**Collected data**:
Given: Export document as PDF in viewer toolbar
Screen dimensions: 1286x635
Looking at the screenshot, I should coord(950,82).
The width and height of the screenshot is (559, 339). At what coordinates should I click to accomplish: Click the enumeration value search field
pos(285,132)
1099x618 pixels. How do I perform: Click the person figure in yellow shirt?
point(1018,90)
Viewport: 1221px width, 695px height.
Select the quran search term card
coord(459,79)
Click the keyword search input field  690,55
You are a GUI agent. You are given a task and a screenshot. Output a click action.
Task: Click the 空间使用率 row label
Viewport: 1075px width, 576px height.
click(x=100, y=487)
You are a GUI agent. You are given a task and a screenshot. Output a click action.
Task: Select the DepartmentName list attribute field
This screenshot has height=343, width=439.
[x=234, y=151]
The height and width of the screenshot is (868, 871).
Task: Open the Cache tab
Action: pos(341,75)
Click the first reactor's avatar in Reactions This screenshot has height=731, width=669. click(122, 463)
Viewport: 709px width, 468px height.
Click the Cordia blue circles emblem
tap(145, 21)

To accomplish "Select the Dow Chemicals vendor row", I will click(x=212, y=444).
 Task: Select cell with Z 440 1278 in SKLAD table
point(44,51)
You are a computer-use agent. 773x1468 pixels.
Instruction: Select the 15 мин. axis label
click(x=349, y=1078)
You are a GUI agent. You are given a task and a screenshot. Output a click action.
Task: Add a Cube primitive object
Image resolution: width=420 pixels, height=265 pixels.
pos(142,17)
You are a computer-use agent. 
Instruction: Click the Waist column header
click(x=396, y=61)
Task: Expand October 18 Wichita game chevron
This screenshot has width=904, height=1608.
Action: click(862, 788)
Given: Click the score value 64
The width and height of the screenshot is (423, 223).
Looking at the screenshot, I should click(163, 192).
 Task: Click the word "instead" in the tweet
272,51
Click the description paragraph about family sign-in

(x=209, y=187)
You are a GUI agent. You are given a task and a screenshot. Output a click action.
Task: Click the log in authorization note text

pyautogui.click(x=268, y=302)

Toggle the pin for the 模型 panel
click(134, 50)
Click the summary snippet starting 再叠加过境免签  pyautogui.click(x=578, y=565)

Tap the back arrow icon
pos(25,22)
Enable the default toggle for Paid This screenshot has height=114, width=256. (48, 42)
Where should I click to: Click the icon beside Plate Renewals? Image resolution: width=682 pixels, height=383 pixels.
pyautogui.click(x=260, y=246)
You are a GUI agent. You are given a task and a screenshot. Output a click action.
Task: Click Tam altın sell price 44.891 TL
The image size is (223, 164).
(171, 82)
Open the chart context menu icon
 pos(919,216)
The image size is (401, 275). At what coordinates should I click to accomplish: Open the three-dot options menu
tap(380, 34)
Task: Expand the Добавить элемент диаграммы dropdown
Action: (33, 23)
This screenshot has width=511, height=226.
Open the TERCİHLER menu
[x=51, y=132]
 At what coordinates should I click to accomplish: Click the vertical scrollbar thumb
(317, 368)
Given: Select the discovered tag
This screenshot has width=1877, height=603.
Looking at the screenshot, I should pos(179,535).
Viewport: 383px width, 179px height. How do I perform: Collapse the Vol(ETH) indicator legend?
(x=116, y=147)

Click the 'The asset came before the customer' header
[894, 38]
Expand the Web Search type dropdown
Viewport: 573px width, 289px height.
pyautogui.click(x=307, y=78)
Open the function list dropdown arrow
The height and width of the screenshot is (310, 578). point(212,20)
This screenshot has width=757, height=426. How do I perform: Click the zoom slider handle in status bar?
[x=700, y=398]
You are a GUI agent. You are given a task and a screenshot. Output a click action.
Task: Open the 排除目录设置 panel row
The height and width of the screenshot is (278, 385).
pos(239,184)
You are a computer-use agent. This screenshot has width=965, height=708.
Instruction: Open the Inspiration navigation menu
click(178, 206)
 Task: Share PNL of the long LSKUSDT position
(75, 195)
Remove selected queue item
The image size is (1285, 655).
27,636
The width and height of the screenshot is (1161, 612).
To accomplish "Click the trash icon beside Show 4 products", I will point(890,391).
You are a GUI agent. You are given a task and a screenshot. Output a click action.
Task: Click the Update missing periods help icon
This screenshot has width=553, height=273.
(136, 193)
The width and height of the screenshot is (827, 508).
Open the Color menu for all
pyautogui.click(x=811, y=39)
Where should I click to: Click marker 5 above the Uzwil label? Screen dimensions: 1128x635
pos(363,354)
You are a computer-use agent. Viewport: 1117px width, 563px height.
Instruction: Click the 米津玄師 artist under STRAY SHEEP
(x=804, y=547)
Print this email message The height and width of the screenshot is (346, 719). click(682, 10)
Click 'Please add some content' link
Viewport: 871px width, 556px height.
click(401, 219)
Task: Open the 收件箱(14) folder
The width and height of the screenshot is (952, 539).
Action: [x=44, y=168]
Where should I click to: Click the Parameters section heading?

**Task**: Copy out each line of the entries that holds "computer".

**Task result**:
You are a computer-use agent. 773x1468 pixels.
You are a computer-use agent. 
You are a computer-use agent. This screenshot has width=965, height=708.
You are a computer-use agent. Viewport: 1117px width, 563px height.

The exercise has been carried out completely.